Input data
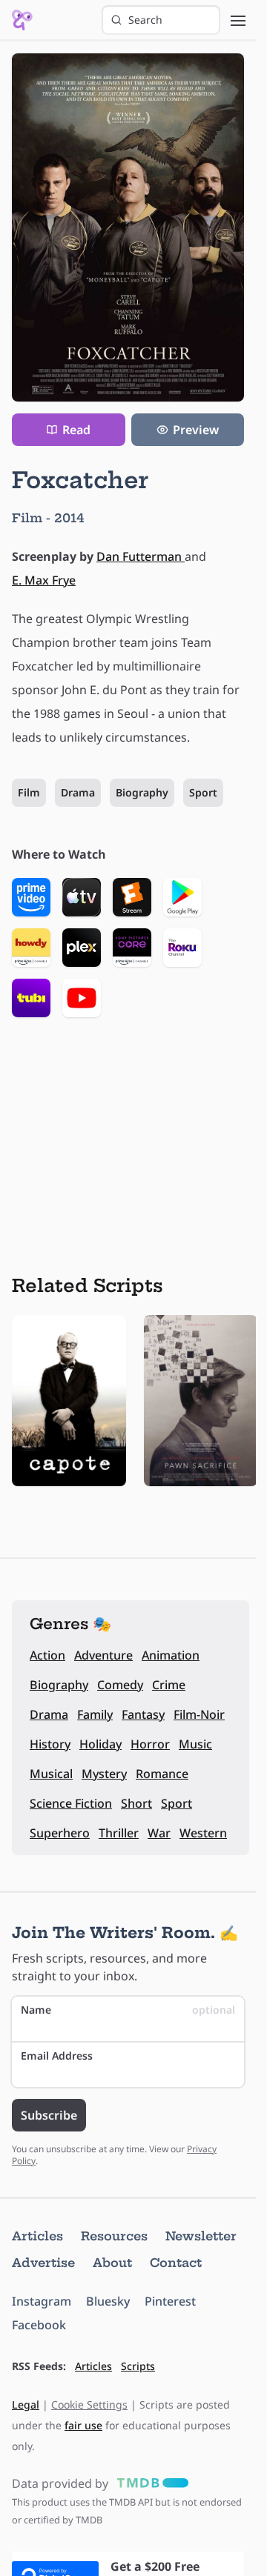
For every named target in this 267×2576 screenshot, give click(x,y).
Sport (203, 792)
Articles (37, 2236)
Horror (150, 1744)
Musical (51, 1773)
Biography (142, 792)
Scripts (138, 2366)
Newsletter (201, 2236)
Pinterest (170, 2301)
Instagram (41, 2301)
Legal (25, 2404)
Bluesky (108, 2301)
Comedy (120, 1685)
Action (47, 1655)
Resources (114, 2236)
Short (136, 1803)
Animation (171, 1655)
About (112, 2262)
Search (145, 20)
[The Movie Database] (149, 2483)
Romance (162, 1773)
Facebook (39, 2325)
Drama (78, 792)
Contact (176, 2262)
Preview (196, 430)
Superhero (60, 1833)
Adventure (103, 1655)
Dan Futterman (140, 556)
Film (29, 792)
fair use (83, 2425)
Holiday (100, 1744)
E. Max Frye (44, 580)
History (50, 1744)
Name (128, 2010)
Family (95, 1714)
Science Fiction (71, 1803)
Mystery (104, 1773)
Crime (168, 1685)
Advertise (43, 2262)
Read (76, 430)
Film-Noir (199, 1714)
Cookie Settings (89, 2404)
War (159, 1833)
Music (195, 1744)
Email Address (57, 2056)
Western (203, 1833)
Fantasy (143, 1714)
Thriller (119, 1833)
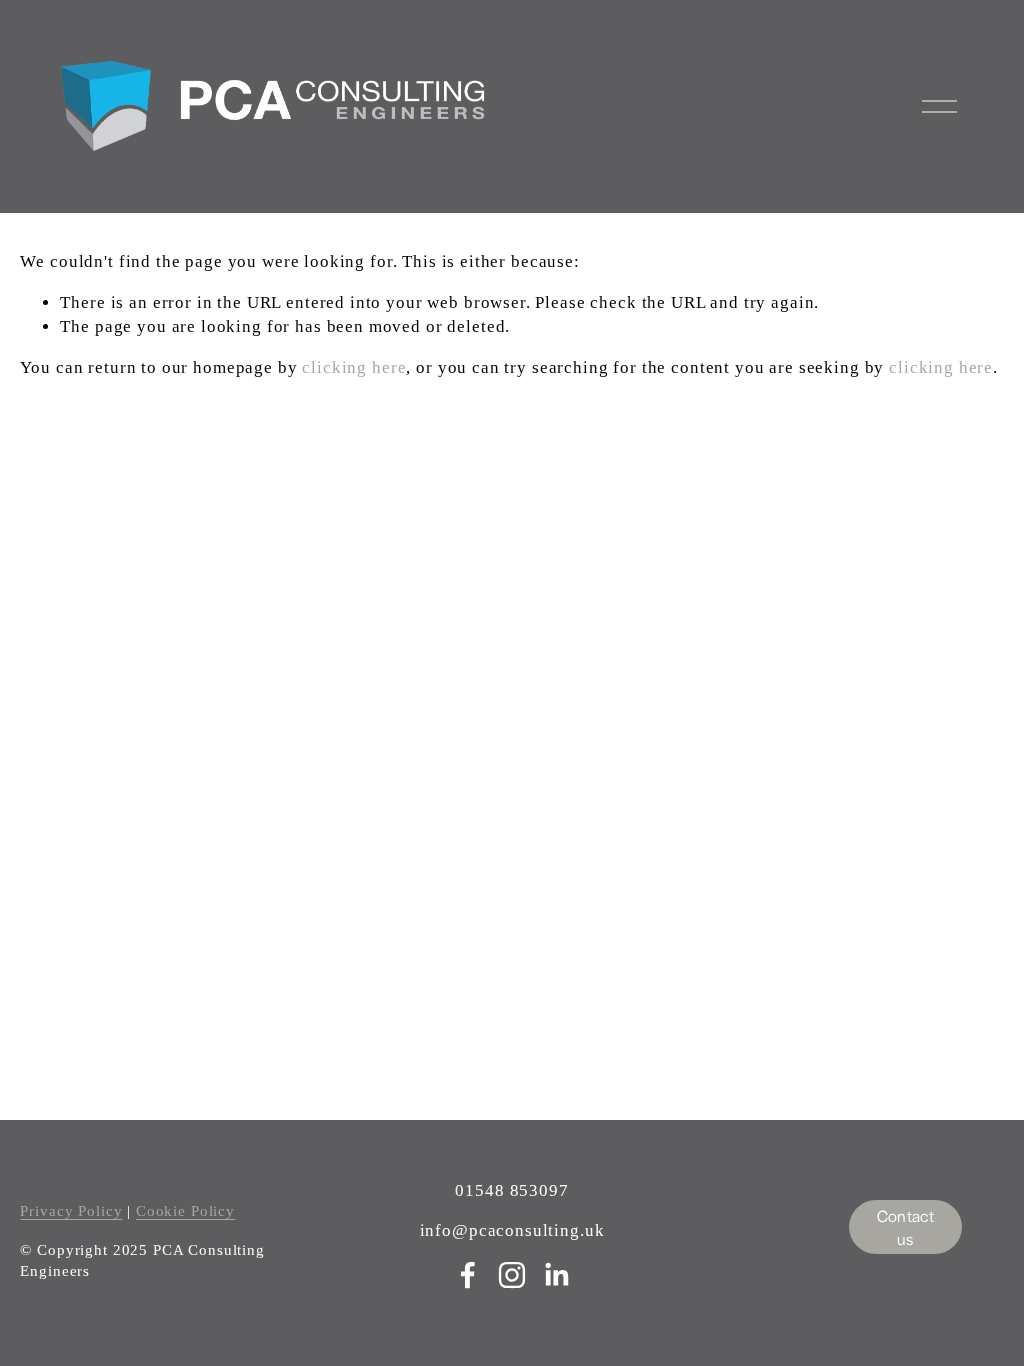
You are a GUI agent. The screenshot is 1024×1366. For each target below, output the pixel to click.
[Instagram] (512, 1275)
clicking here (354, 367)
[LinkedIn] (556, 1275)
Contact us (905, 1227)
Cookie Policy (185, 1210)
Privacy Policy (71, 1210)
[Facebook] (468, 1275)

Work request
Give the records again exactly as they stand, so that only the pictures are missing.

Exercise result
For every named target in this 267×2576 screenshot, give click(x,y).
Sport (203, 792)
Articles (37, 2236)
Horror (150, 1744)
Musical (51, 1773)
Biography (142, 792)
Scripts (138, 2366)
Newsletter (201, 2236)
Pinterest (170, 2301)
Instagram (41, 2301)
Legal (25, 2404)
Bluesky (108, 2301)
Comedy (120, 1685)
Action (47, 1655)
Resources (114, 2236)
Short (136, 1803)
Animation (171, 1655)
About (112, 2262)
Search (145, 20)
[The Movie Database] (149, 2483)
Romance (162, 1773)
Facebook (39, 2325)
Drama (78, 792)
Contact (176, 2262)
Preview (196, 430)
Superhero (60, 1833)
Adventure (103, 1655)
Dan Futterman (140, 556)
Film (29, 792)
fair use (83, 2425)
Holiday (100, 1744)
E. Max Frye (44, 580)
History (50, 1744)
Name (128, 2010)
Family (95, 1714)
Science Fiction (71, 1803)
Mystery (104, 1773)
Crime (168, 1685)
Advertise (43, 2262)
Read (76, 430)
Film-Noir (199, 1714)
Cookie Settings (89, 2404)
War (159, 1833)
Music (195, 1744)
Email Address (57, 2056)
Western (203, 1833)
Fantasy (143, 1714)
Thriller (119, 1833)
You are a GUI agent. The screenshot is 1024×1366. For each target below, output the pixel to click.
[Instagram] (512, 1275)
clicking here (354, 367)
[LinkedIn] (556, 1275)
Contact us (905, 1227)
Cookie Policy (185, 1210)
Privacy Policy (71, 1210)
[Facebook] (468, 1275)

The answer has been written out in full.